(594e) Understanding Water Slip on Defective Boron Nitride Surfaces: Combined Quantum and Classical Modeling of Solid–Liquid Friction

Defects such as atomic vacancies are commonly encountered in real two-dimensional (2D) materials, yet their effect on interfacial phenomena is seldom considered. In this work, we realistically model the frictional properties of hexagonal boron nitride (hBN), an up-and-coming 2D material, by considering five different types of vacancy defects present in it. In recent years, hBN has been employed in various applications, such as membrane separations and energy harvesting, where hBN–water interfaces are ubiquitous. Thus, understanding solid–liquid friction on realistic hBN surfaces is important to design and develop such applications.

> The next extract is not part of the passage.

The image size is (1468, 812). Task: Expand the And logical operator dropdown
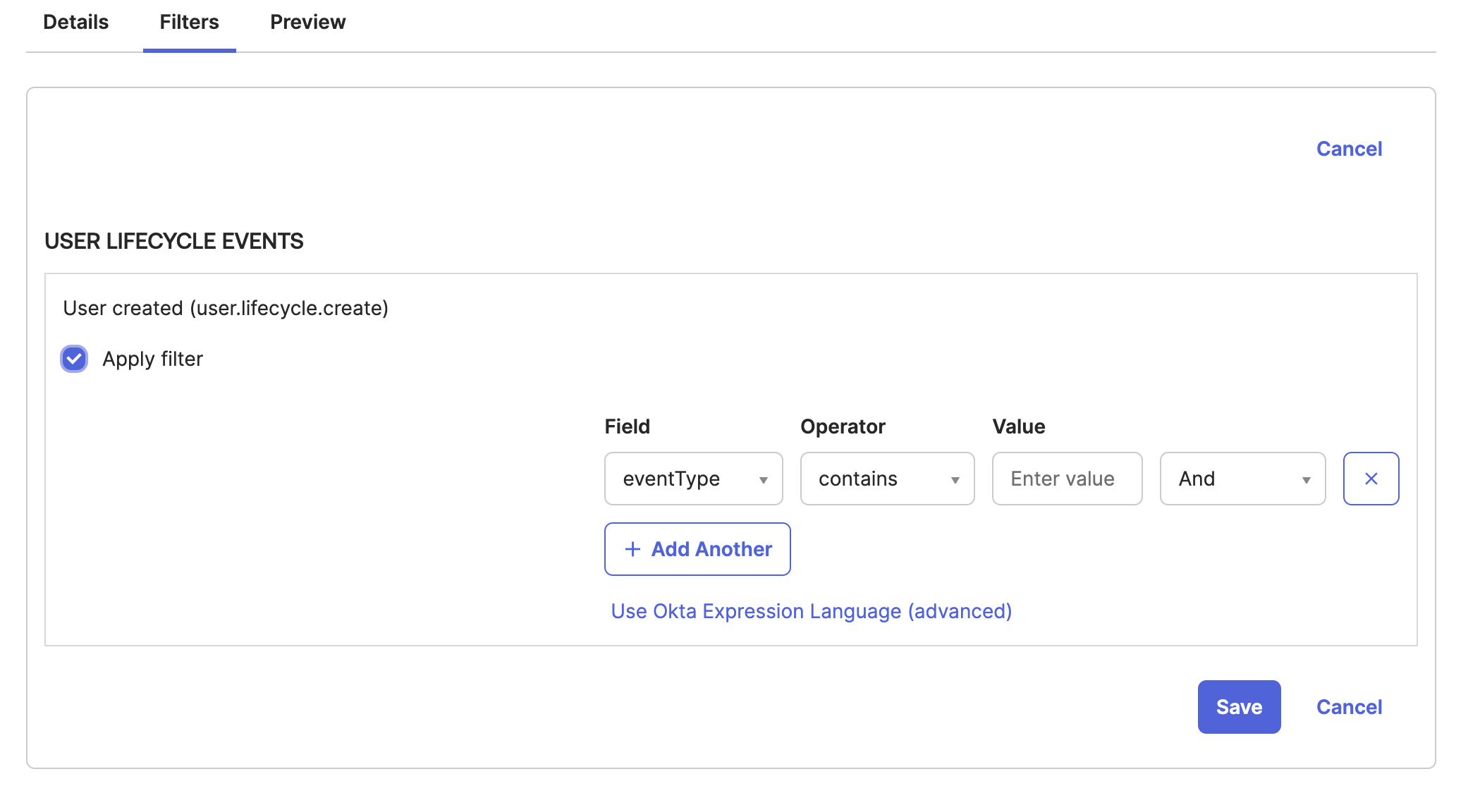pyautogui.click(x=1242, y=479)
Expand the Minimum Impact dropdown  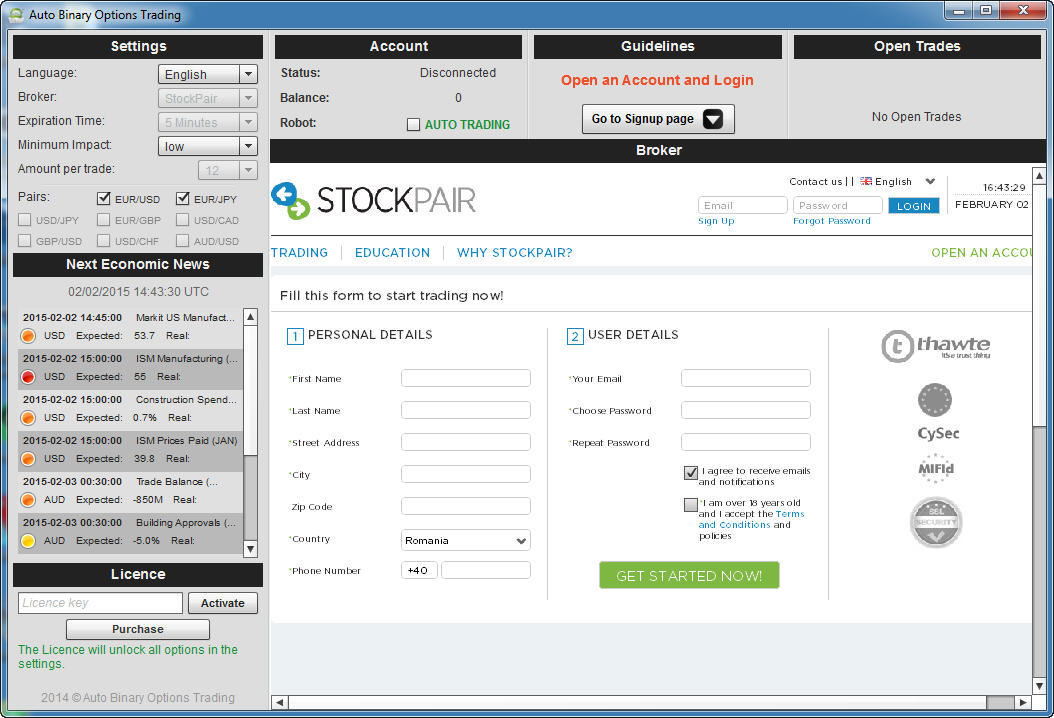click(208, 146)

Here, we present a combined quantum-classical approach to achieve this objective. To this end, we use quantum-mechanical density functional theory (DFT) to obtain point charges to accurately represent the unique electric field produced by each of the five defects considered. Subsequently, using classical molecular dynamics (MD) simulations, we study the role of the vacancy size and composition in modulating the hBN–water friction coefficient, and the resultant slip length for water flow on hBN. We also quantify the effect of vacancy concentration on the hBN–water friction coefficient. Our work provides realistic limits for the friction coefficient of hBN, by considering the effect of the most-probable defects in that material.